With the pictures left out, reproduce exactly the lines from the one containing "Brands (171, 108)" through the final line of the entries.

(Stored data entries)
*** Begin section ***

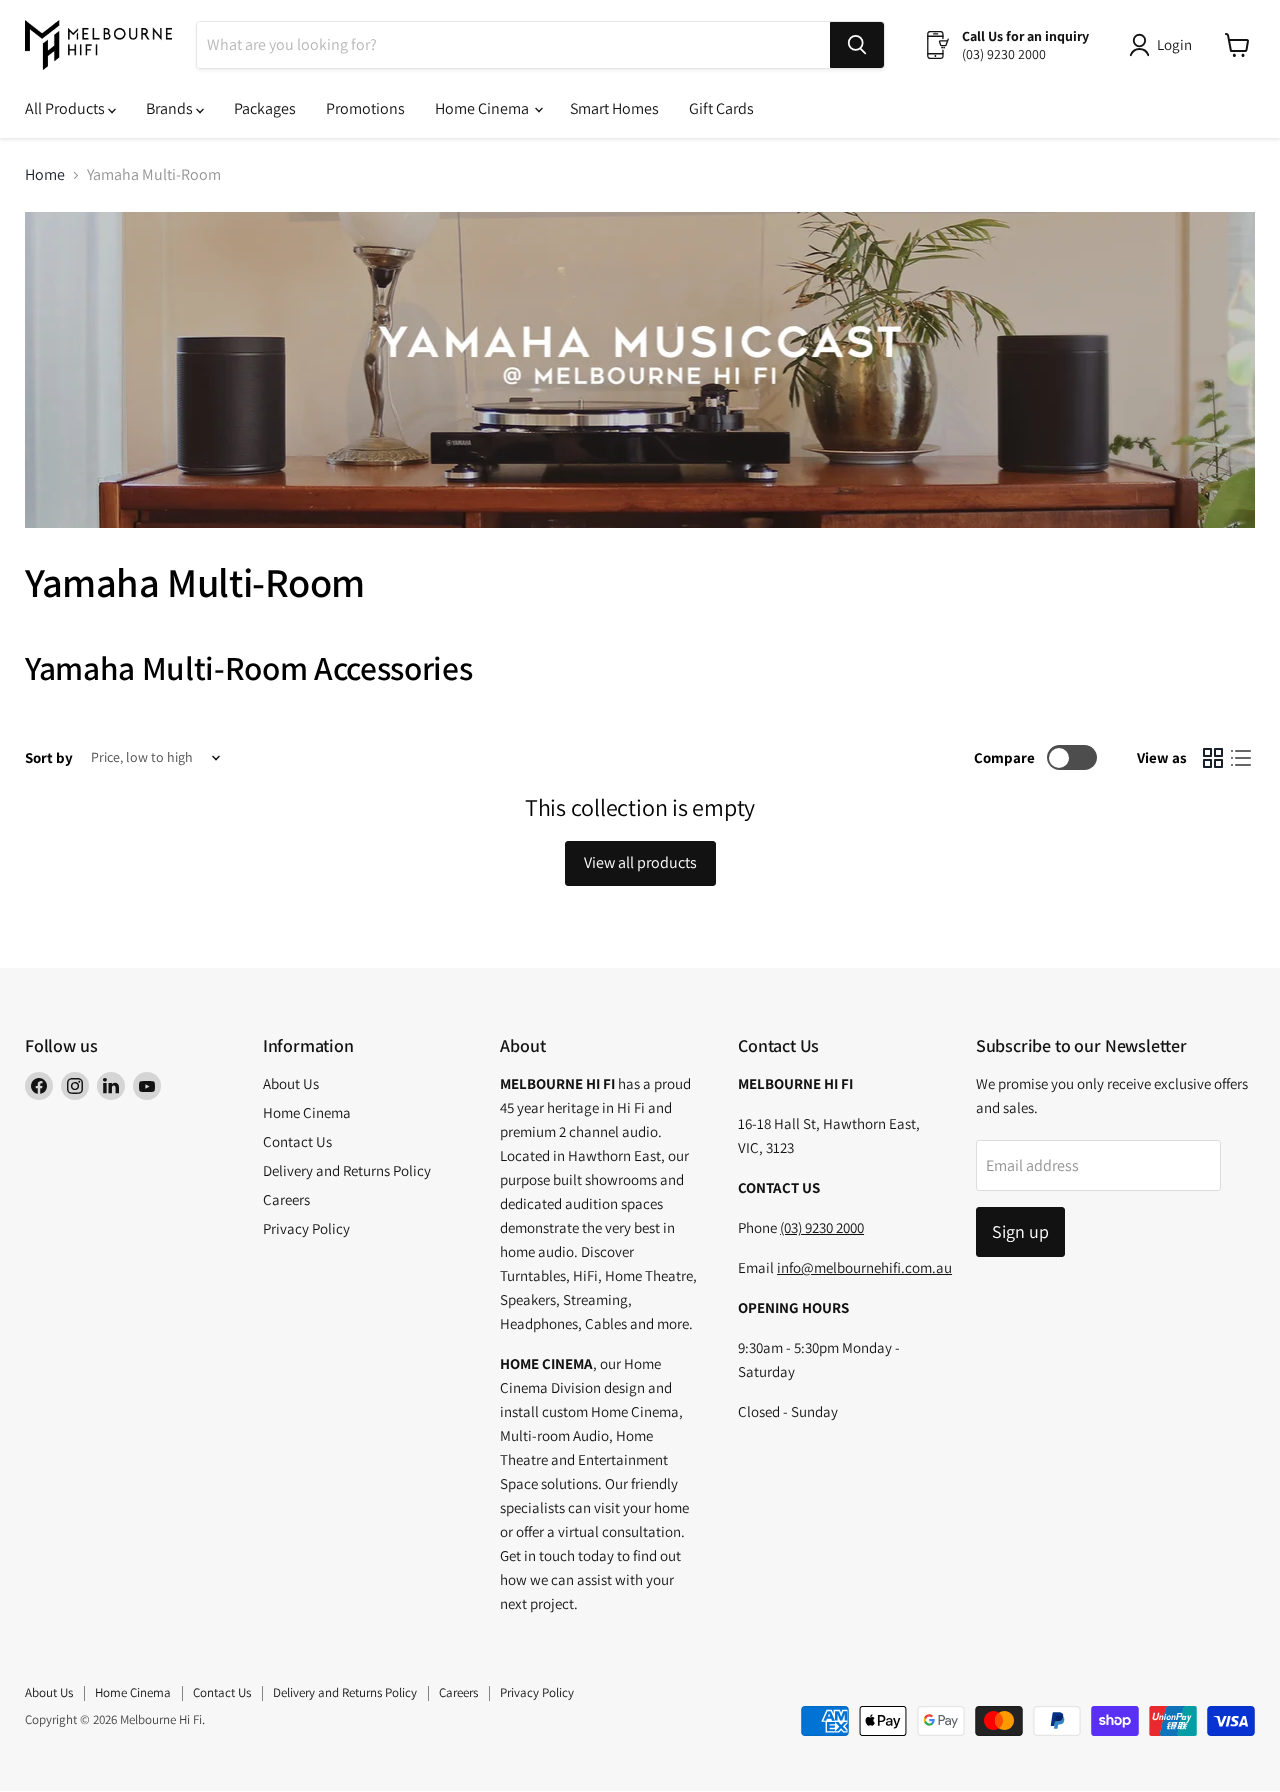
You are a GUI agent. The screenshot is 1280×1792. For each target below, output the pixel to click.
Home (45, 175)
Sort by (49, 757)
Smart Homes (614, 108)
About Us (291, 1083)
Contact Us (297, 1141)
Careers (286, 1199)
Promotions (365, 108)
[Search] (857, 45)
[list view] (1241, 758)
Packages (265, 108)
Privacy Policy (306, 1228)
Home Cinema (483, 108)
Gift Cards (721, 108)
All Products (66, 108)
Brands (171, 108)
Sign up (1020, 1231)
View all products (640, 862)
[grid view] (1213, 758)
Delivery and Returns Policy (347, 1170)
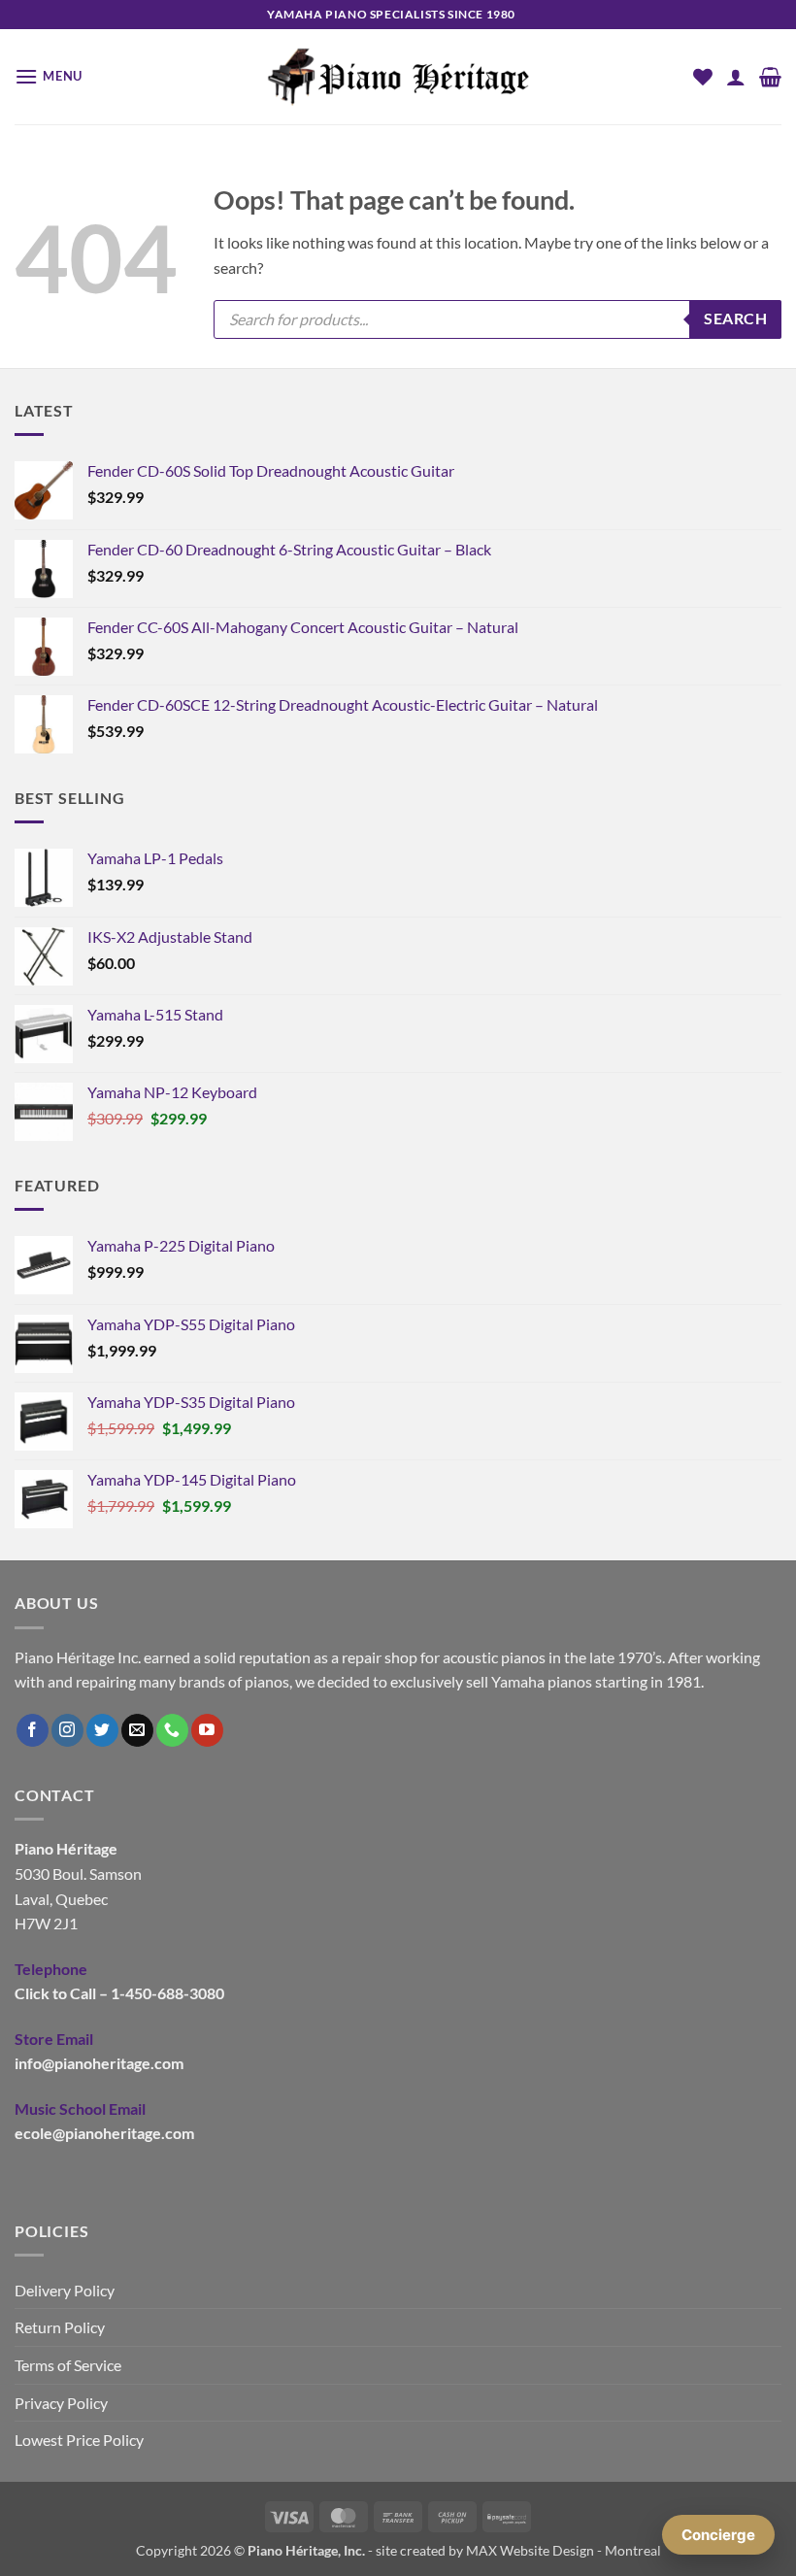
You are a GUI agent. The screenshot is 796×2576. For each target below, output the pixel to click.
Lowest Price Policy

*** End section ***

● **OUTPUT FOR THIS EXERCISE**:
Brands (171, 108)
Sign up (1020, 1231)
View all products (640, 862)
[grid view] (1213, 758)
Delivery and Returns Policy (347, 1170)
You are a GUI agent. The screenshot is 796×2576. For each target below, output the pixel to click.
Lowest Price Policy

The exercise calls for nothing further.